En el hoyo nº 14 respiró aliviado. Una curva lo ocultaba de miradas indiscretas. Era un buen lugar para descansar. El viaje estaba siendo más difícil de lo que esperaba. Se sentía desubicado y sin dirección. Tenía miedo a perderse y quedarse al final en un sitio que no le correspondiera. Se quedó unos días allí, reflexionando sobre su futuro y aún cavilando siguió su viaje, sin darse cuenta que giraba en la calle equivocada. Perdido, ahora sí que estaba realmente perdido.
Una zarza se le enganchó en el calcetín derecho. Había topado con un hazard pero ¿cómo había llegado hasta allí?  Se enredó más si cabe intentando escapar. Arañazos, ropa hecha jirones. Estaba magullado de los pies a la cabeza. Se estiró y cayó al suelo de bruces. Y entonces lo vio. ¿Era el nº 17? ¿Cómo había llegado hasta ese hoyo? Al final sus temores se habían cumplido. Se había perdido. Apesadumbrado, prosiguió su búsqueda.
Desanduvo parte del camino hasta ver en la lejanía el hoyo nº 16. Parecía un lugar bonito. Demasiada luz, puede que tenga demasiada luz; pensó. Se tapó su único ojo con la mano para evitar ser deslumbrado y siguió caminando arrastrando los pies. El cansancio y la tristeza lo embargaban. No podía más. El agotamiento lo estaba devorando lentamente.
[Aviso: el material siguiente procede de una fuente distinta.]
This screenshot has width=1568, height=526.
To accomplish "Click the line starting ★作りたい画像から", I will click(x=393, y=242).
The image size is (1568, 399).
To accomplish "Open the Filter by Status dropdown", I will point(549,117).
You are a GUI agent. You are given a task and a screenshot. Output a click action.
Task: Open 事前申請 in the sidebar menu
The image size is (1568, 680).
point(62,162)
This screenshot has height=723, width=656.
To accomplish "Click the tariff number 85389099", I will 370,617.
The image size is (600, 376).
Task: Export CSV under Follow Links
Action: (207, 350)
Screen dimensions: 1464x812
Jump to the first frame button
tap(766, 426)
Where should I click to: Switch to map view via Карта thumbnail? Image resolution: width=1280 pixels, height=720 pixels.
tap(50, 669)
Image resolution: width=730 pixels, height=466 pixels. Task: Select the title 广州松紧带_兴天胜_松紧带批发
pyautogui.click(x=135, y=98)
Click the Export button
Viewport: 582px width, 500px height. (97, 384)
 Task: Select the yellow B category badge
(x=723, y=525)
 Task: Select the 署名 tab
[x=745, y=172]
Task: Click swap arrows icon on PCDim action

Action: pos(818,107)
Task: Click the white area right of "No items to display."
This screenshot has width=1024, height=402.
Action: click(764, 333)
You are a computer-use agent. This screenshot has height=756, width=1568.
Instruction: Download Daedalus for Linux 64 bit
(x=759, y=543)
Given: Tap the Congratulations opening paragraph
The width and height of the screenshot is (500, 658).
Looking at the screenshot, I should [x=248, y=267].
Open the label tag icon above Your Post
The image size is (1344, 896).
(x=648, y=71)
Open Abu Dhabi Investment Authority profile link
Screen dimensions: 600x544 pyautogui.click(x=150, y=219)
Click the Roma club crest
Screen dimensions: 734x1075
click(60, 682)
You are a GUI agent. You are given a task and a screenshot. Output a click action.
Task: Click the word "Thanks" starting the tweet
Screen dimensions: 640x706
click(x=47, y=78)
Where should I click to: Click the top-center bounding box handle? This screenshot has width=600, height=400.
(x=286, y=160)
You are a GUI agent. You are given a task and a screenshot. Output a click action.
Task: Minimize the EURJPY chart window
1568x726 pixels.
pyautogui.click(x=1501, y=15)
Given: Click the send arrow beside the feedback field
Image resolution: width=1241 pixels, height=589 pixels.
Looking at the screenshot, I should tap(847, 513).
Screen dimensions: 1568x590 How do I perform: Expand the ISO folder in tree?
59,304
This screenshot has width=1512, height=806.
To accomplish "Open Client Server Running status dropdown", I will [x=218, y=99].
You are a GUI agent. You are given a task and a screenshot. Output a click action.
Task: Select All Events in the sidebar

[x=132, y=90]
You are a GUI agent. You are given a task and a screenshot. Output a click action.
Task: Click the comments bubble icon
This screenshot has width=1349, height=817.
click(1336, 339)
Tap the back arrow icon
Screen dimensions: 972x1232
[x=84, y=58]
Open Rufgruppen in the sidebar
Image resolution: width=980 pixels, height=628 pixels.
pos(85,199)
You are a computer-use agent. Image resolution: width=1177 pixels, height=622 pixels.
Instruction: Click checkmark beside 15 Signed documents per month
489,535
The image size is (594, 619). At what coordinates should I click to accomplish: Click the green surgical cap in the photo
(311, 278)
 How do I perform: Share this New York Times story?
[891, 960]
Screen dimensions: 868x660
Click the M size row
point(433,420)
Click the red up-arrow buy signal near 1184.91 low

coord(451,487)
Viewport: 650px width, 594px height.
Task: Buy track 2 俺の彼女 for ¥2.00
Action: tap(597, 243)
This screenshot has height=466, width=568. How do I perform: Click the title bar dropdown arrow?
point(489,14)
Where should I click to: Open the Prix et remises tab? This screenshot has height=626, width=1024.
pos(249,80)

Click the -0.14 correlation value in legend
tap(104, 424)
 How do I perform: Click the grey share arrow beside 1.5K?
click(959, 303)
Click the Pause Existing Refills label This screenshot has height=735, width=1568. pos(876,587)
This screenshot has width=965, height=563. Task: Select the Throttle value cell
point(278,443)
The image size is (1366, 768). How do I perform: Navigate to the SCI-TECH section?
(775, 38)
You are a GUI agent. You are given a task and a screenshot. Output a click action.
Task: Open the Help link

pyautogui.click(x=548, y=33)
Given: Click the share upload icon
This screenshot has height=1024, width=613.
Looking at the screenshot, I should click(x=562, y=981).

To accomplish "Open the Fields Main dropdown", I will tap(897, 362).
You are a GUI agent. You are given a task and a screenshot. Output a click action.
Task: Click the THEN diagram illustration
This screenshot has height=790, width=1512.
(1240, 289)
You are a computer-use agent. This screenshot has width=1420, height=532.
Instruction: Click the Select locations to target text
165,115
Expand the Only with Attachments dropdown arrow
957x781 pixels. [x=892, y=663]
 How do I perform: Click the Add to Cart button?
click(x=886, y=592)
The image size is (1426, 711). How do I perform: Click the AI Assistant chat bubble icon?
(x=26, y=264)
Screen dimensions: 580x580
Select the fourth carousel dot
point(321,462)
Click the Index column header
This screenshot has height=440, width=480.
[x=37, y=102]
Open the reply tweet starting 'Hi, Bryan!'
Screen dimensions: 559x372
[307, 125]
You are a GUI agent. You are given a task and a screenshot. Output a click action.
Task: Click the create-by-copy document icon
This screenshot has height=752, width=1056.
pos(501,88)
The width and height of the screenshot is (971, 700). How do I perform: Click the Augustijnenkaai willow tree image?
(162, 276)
Se desplomó en el hoyo nº 15. Roto y exhausto. ¿Qué había hecho? Tanto esfuerzo, tanto camino andado, el viaje tan largo. No había servido para nada. Recordó lo que él había sido. El hoyo nº 18, el final pero también el principio. El descanso del guerrero, la alegría del vencedor y la tristeza del vencido. Tal vez no fuera un paraíso ni tuviera las mejores vistas pero al menos no era peligroso. Y entonces lo entendió. Su lugar era ese. Ni más ni menos. El mismo hoyo nº 18.

Volvió a casa satisfecho, con la cabeza alta y el pecho henchido de orgullo. Y se quedó allí. Quieto y expectante. Esperando a que algún golfista atrevido tuviera la valentía necesaria para llegar a su green y conquistarlo.